■ **EXERCISE TASKS**:
1. Shorten the paragraph of the text about DXC that begins "From the very start," keeping its main facts.
2. Reproduce the part of the text about DXC between "I no longer" and "tell you why.", inclusive.

For those who are no longer with DXC take your earned experience and represent with a little dignity as to where we came from.
So lets all put on our big boy/girl pants and accept some responsibility for your career and things will all work out
Well OP, one DXC_positive_thinker, I suspect people reading your post will probably consider you a management stool pigeon.
If that's the case, and you really do have the ear of upper management, then could I earnestly ask you to show them the original response to your post, from @icl+16dvnZOh.
Their reply is not a rant; it's detailed and cogent. Moreover, it explains precisely why staff no longer trust DXC management nor their current plans to turn things around.
When Sal took over, I was prepared to give him the benefit of the doubt, and subscribed to be positive and support the new initiatives. Over the last year though, they've proved to be like the Emperor's new clothes.
I no longer feel positive about where the company is going, and haven't done for some months now. I feel worthless, unwanted, and expendable.
OP, What was in that Coolade?
If you OP want to be positive, then tell me where to look for good news....because there isn't any. Just fat cats filling their saddle bags with loot from a destroyed company.
Your positive mindset is something I appreciate in the people that I come across. However, I do not agree with your defeatist stance on 'the best we can do' and 'stay strong and positive'. It goes way deeper than that. Let me tell you why.
From the very start, things have quickly gone sour through brutal cost-cutting measures. The employees that remained, or joined in, have become so disillusioned and demotivated by these measures, that they are now actively seeking ways to get WFR'ed so they can collect that hefty severance payment. Don't believe this? Go to any town hall replay and you'll always hear questions regarding bonuses, salary increases, or severance payments. Leadership has to censor these questions now during town halls.

■ **COLLECTED MATERIAL**:
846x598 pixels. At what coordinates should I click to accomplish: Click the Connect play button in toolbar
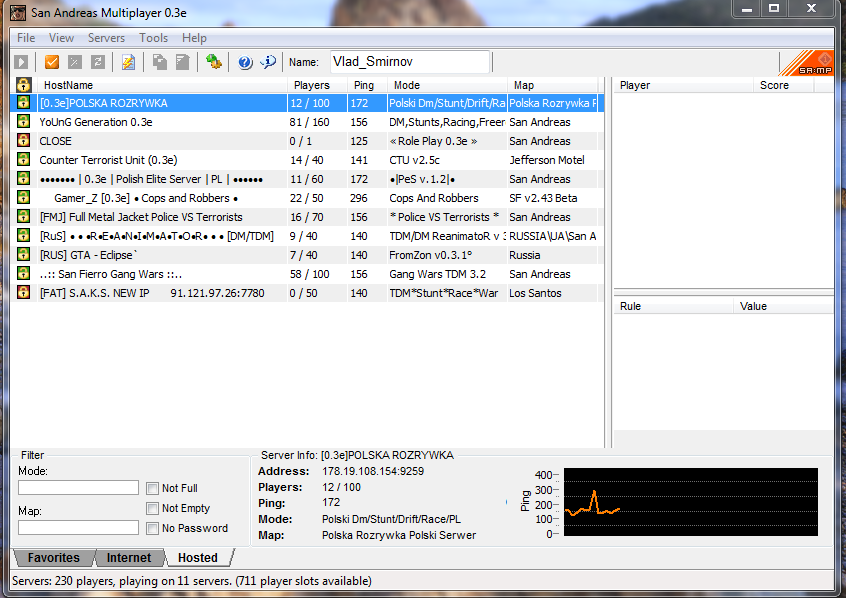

■ **PROBLEM SOLUTIONS**:
1. From the start, brutal cost-cutting soured things. Both the employees who stayed and those who joined became so disillusioned and demotivated that they now actively try to get WFR'ed so they can collect a hefty severance payment. Town hall replays always include questions about bonuses, salary increases or severance payments, and leadership now has to censor these questions.

2.
I no longer feel positive about where the company is going, and haven't done for some months now. I feel worthless, unwanted, and expendable.
OP, What was in that Coolade?
If you OP want to be positive, then tell me where to look for good news....because there isn't any. Just fat cats filling their saddle bags with loot from a destroyed company.
Your positive mindset is something I appreciate in the people that I come across. However, I do not agree with your defeatist stance on 'the best we can do' and 'stay strong and positive'. It goes way deeper than that. Let me tell you why.